Turn off host-to-device and device-to-host data transfers.

--profilingVerbosity=[layer_names_only|detailed|none]

Specify the profiling verbosity to run the inference.

--saveDebugTensors

Specify a list of tensor names to turn on the debug state and a filename to save raw outputs. These tensors must be specified as debug tensors during build time.

--shapes=<shapes>

Specify the input shapes with which to run the inference. If the input model is in ONNX format or the engine is built with explicit batch dimensions, use --shapes instead.
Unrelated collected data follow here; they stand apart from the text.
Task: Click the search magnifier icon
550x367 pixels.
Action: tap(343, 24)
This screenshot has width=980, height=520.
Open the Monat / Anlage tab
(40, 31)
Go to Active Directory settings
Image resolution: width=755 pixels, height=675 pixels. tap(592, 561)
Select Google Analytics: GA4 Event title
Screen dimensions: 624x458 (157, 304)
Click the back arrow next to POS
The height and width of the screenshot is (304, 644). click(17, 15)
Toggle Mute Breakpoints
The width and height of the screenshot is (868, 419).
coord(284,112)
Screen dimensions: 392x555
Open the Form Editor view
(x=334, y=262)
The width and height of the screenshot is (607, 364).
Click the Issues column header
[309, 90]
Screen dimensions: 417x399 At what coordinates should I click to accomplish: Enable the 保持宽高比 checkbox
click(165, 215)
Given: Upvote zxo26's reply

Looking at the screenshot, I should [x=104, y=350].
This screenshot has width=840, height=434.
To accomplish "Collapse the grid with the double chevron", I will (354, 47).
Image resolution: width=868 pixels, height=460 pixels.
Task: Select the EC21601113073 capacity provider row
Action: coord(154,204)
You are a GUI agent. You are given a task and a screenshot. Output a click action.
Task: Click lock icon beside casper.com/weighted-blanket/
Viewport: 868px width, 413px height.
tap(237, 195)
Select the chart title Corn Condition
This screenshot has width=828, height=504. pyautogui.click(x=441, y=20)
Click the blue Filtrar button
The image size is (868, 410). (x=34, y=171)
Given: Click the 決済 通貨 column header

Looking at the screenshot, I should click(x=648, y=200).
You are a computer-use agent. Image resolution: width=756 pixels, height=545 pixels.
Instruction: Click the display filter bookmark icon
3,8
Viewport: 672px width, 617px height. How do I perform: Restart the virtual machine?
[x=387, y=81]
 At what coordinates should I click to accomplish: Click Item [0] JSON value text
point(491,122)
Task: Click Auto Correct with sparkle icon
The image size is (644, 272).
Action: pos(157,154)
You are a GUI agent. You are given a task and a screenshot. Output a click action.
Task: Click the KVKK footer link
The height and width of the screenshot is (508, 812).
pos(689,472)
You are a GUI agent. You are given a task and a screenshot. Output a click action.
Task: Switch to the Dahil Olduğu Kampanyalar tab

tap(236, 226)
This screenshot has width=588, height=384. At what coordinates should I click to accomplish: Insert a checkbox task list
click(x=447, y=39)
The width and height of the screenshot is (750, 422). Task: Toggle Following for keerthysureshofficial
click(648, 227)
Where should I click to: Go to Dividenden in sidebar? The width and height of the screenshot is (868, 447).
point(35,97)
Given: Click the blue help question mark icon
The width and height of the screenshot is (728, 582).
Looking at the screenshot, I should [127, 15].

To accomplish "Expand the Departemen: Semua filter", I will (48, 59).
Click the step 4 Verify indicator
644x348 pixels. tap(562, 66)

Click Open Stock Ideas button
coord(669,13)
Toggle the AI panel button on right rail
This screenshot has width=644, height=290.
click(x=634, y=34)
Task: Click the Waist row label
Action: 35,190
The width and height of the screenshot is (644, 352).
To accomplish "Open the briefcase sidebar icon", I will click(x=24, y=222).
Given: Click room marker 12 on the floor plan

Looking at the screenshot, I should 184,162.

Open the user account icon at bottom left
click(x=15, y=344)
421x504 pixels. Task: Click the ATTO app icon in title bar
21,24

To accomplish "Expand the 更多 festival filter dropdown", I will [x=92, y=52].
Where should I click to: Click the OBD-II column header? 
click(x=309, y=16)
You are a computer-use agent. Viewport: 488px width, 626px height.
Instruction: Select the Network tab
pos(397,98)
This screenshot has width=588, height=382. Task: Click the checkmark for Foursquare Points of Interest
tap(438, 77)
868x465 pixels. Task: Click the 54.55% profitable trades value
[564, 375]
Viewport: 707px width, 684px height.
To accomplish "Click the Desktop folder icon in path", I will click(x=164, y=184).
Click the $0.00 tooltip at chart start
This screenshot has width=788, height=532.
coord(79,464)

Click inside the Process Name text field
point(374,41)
--warmUp=<duration in ms>, --duration=<duration in seconds>, --iterations=<N>

Specify the minimum duration of the warm-up runs, the minimum duration for the inference runs, and the minimum iterations. For example, setting --warmUp=0 --duration=0 --iterations=N allows you to control exactly how many iterations to run the inference for.

--weightStreamingBudget

Manually set the weight streaming budget. Base-2 unit suffixes are supported: B (Bytes), G (Gibibytes), K (Kibibytes), and M (Mebibytes). If the weights don’t fit on the device, a value of 0 will choose the minimum possible budget. A value of -1 will disable weight streaming at runtime.

--useCudaGraph

Capture the inference to a CUDA Graph and run the inference by launching the graph. This argument may be ignored when the built TensorRT engine contains operations not permitted under CUDA Graph capture mode.

--useRuntime=[full|lean|dispatch]

TensorRT runtime to execute engine. lean and dispatch require --versionCompatible to be enabled and are used to load a VC engine. All engines (VC or not) must be built with full runtime.

--useSpinWait

Actively synchronize on GPU events. This option makes latency measurement more stable but increases CPU usage and power.

--verbose

Turn on verbose logging.

Refer to trtexec --help with all the supported flags and detailed explanations.

Refer to the GitHub: trtexec/README.md file for detailed information about building this tool and examples of its usage.